#### [Your task]
In full and word for word, print the data below.

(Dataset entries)
- - - - -

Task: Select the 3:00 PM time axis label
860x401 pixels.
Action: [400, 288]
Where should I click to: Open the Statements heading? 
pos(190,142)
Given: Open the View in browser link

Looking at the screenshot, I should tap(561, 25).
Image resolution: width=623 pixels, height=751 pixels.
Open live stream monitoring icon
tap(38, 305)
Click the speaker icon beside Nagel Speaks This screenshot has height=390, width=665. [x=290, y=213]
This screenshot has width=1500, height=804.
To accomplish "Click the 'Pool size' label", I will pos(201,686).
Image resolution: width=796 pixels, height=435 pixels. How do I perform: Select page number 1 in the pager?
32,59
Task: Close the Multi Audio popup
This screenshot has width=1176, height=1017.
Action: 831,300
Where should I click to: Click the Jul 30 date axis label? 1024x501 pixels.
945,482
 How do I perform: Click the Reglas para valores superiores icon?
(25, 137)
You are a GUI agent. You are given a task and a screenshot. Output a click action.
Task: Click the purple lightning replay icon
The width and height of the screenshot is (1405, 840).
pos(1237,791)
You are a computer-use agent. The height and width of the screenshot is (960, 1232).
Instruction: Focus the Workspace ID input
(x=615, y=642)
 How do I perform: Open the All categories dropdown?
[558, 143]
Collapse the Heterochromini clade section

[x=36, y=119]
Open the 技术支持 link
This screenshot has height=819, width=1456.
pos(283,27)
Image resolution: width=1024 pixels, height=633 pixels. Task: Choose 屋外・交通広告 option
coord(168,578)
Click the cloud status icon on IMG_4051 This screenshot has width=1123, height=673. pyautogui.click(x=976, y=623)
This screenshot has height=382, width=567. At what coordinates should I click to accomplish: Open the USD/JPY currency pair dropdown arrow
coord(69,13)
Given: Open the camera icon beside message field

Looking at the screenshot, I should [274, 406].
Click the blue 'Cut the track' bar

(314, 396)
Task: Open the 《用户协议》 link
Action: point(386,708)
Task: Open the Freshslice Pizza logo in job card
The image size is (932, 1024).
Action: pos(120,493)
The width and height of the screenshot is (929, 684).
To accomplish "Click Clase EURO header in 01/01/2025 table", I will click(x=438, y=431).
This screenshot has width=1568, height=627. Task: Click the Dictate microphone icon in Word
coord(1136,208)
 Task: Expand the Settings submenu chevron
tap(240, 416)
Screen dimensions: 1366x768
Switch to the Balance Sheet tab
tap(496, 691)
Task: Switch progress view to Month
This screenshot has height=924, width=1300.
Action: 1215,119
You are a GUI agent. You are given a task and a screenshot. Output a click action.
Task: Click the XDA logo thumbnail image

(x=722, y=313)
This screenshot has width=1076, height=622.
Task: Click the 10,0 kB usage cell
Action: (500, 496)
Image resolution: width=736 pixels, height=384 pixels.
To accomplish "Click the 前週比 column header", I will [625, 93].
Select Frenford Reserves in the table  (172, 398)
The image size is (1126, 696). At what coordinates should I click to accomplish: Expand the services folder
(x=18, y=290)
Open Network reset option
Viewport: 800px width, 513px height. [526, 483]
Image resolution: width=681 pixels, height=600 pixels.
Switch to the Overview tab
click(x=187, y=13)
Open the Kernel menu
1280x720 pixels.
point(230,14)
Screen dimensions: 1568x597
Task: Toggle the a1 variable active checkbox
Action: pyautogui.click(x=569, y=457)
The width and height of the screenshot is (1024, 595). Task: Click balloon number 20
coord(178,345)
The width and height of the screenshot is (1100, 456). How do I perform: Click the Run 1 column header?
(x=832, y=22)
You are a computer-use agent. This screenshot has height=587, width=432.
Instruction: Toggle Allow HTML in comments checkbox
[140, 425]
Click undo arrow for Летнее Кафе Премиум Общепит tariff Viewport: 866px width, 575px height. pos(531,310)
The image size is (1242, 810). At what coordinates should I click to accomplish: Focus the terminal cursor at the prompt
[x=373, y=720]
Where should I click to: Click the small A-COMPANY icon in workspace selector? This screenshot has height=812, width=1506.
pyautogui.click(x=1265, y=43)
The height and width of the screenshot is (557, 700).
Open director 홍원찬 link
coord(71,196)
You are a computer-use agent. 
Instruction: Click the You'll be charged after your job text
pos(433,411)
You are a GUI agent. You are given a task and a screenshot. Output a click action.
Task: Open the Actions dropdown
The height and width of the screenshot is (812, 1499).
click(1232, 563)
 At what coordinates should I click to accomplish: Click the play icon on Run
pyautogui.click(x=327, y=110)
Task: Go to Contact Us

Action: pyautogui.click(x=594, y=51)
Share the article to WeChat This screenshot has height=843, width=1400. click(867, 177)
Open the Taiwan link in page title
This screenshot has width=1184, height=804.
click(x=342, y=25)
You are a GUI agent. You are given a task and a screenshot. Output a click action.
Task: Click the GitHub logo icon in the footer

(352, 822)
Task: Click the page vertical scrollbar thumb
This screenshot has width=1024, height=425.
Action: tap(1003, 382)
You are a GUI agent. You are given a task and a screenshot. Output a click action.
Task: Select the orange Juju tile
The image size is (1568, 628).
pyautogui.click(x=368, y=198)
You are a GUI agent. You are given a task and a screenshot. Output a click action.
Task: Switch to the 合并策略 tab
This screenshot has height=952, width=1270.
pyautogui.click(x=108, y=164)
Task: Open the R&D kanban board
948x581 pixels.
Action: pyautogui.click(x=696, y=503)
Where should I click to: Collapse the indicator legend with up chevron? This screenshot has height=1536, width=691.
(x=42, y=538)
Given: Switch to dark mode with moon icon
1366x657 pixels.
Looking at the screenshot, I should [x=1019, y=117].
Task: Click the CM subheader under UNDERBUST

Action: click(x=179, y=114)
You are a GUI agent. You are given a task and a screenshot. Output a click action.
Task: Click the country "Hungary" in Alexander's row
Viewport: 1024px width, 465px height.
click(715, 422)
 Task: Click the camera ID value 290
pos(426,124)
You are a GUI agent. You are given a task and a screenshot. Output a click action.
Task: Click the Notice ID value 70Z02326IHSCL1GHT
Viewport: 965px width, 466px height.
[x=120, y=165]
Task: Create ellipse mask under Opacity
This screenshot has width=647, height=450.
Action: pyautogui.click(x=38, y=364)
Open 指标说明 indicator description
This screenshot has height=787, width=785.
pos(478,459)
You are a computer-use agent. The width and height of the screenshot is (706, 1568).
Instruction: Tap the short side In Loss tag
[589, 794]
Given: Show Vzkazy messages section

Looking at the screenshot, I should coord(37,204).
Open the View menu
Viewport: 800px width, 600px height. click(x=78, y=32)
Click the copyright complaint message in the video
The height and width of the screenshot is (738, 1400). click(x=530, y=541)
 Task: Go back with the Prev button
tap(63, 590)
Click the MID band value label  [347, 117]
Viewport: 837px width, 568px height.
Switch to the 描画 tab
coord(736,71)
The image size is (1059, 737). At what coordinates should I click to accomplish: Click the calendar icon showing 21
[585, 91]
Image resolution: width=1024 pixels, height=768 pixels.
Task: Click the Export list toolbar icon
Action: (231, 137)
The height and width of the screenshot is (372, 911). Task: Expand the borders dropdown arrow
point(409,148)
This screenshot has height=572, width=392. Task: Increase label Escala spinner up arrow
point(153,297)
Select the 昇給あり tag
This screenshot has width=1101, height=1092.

- - - - -

#### [Response box]
Task: Select the 3:00 PM time axis label
860x401 pixels.
Action: [400, 288]
Where should I click to: Open the Statements heading? 
pos(190,142)
Given: Open the View in browser link

Looking at the screenshot, I should tap(561, 25).
Image resolution: width=623 pixels, height=751 pixels.
Open live stream monitoring icon
tap(38, 305)
Click the speaker icon beside Nagel Speaks This screenshot has height=390, width=665. [x=290, y=213]
This screenshot has width=1500, height=804.
To accomplish "Click the 'Pool size' label", I will pos(201,686).
Image resolution: width=796 pixels, height=435 pixels. How do I perform: Select page number 1 in the pager?
32,59
Task: Close the Multi Audio popup
This screenshot has width=1176, height=1017.
Action: 831,300
Where should I click to: Click the Jul 30 date axis label? 1024x501 pixels.
945,482
 How do I perform: Click the Reglas para valores superiores icon?
(25, 137)
You are a GUI agent. You are given a task and a screenshot. Output a click action.
Task: Click the purple lightning replay icon
The width and height of the screenshot is (1405, 840).
pos(1237,791)
You are a computer-use agent. The height and width of the screenshot is (960, 1232).
Instruction: Focus the Workspace ID input
(x=615, y=642)
 How do I perform: Open the All categories dropdown?
[558, 143]
Collapse the Heterochromini clade section

[x=36, y=119]
Open the 技术支持 link
This screenshot has height=819, width=1456.
pos(283,27)
Image resolution: width=1024 pixels, height=633 pixels. Task: Choose 屋外・交通広告 option
coord(168,578)
Click the cloud status icon on IMG_4051 This screenshot has width=1123, height=673. pyautogui.click(x=976, y=623)
This screenshot has height=382, width=567. At what coordinates should I click to accomplish: Open the USD/JPY currency pair dropdown arrow
coord(69,13)
Given: Open the camera icon beside message field

Looking at the screenshot, I should [274, 406].
Click the blue 'Cut the track' bar

(314, 396)
Task: Open the 《用户协议》 link
Action: point(386,708)
Task: Open the Freshslice Pizza logo in job card
The image size is (932, 1024).
Action: pos(120,493)
The width and height of the screenshot is (929, 684).
To accomplish "Click Clase EURO header in 01/01/2025 table", I will click(x=438, y=431).
This screenshot has width=1568, height=627. Task: Click the Dictate microphone icon in Word
coord(1136,208)
 Task: Expand the Settings submenu chevron
tap(240, 416)
Screen dimensions: 1366x768
Switch to the Balance Sheet tab
tap(496, 691)
Task: Switch progress view to Month
This screenshot has height=924, width=1300.
Action: 1215,119
You are a GUI agent. You are given a task and a screenshot. Output a click action.
Task: Click the XDA logo thumbnail image

(x=722, y=313)
This screenshot has width=1076, height=622.
Task: Click the 10,0 kB usage cell
Action: (500, 496)
Image resolution: width=736 pixels, height=384 pixels.
To accomplish "Click the 前週比 column header", I will [625, 93].
Select Frenford Reserves in the table  (172, 398)
The image size is (1126, 696). At what coordinates should I click to accomplish: Expand the services folder
(x=18, y=290)
Open Network reset option
Viewport: 800px width, 513px height. [526, 483]
Image resolution: width=681 pixels, height=600 pixels.
Switch to the Overview tab
click(x=187, y=13)
Open the Kernel menu
1280x720 pixels.
point(230,14)
Screen dimensions: 1568x597
Task: Toggle the a1 variable active checkbox
Action: pyautogui.click(x=569, y=457)
The width and height of the screenshot is (1024, 595). Task: Click balloon number 20
coord(178,345)
The width and height of the screenshot is (1100, 456). How do I perform: Click the Run 1 column header?
(x=832, y=22)
You are a computer-use agent. This screenshot has height=587, width=432.
Instruction: Toggle Allow HTML in comments checkbox
[140, 425]
Click undo arrow for Летнее Кафе Премиум Общепит tariff Viewport: 866px width, 575px height. pos(531,310)
The image size is (1242, 810). At what coordinates should I click to accomplish: Focus the terminal cursor at the prompt
[x=373, y=720]
Where should I click to: Click the small A-COMPANY icon in workspace selector? This screenshot has height=812, width=1506.
pyautogui.click(x=1265, y=43)
The height and width of the screenshot is (557, 700).
Open director 홍원찬 link
coord(71,196)
You are a computer-use agent. 
Instruction: Click the You'll be charged after your job text
pos(433,411)
You are a GUI agent. You are given a task and a screenshot. Output a click action.
Task: Open the Actions dropdown
The height and width of the screenshot is (812, 1499).
click(1232, 563)
 At what coordinates should I click to accomplish: Click the play icon on Run
pyautogui.click(x=327, y=110)
Task: Go to Contact Us

Action: pyautogui.click(x=594, y=51)
Share the article to WeChat This screenshot has height=843, width=1400. click(867, 177)
Open the Taiwan link in page title
This screenshot has width=1184, height=804.
click(x=342, y=25)
You are a GUI agent. You are given a task and a screenshot. Output a click action.
Task: Click the GitHub logo icon in the footer

(352, 822)
Task: Click the page vertical scrollbar thumb
This screenshot has width=1024, height=425.
Action: tap(1003, 382)
You are a GUI agent. You are given a task and a screenshot. Output a click action.
Task: Select the orange Juju tile
The image size is (1568, 628).
pyautogui.click(x=368, y=198)
You are a GUI agent. You are given a task and a screenshot. Output a click action.
Task: Switch to the 合并策略 tab
This screenshot has height=952, width=1270.
pyautogui.click(x=108, y=164)
Task: Open the R&D kanban board
948x581 pixels.
Action: pyautogui.click(x=696, y=503)
Where should I click to: Collapse the indicator legend with up chevron? This screenshot has height=1536, width=691.
(x=42, y=538)
Given: Switch to dark mode with moon icon
1366x657 pixels.
Looking at the screenshot, I should [x=1019, y=117].
Task: Click the CM subheader under UNDERBUST

Action: click(x=179, y=114)
You are a GUI agent. You are given a task and a screenshot. Output a click action.
Task: Click the country "Hungary" in Alexander's row
Viewport: 1024px width, 465px height.
click(715, 422)
 Task: Click the camera ID value 290
pos(426,124)
You are a GUI agent. You are given a task and a screenshot. Output a click action.
Task: Click the Notice ID value 70Z02326IHSCL1GHT
Viewport: 965px width, 466px height.
[x=120, y=165]
Task: Create ellipse mask under Opacity
This screenshot has width=647, height=450.
Action: pyautogui.click(x=38, y=364)
Open 指标说明 indicator description
This screenshot has height=787, width=785.
pos(478,459)
You are a computer-use agent. The width and height of the screenshot is (706, 1568).
Instruction: Tap the short side In Loss tag
[589, 794]
Given: Show Vzkazy messages section

Looking at the screenshot, I should coord(37,204).
Open the View menu
Viewport: 800px width, 600px height. click(x=78, y=32)
Click the copyright complaint message in the video
The height and width of the screenshot is (738, 1400). click(x=530, y=541)
 Task: Go back with the Prev button
tap(63, 590)
Click the MID band value label  [347, 117]
Viewport: 837px width, 568px height.
Switch to the 描画 tab
coord(736,71)
The image size is (1059, 737). At what coordinates should I click to accomplish: Click the calendar icon showing 21
[585, 91]
Image resolution: width=1024 pixels, height=768 pixels.
Task: Click the Export list toolbar icon
Action: (231, 137)
The height and width of the screenshot is (372, 911). Task: Expand the borders dropdown arrow
point(409,148)
This screenshot has height=572, width=392. Task: Increase label Escala spinner up arrow
point(153,297)
Select the 昇給あり tag
This screenshot has width=1101, height=1092.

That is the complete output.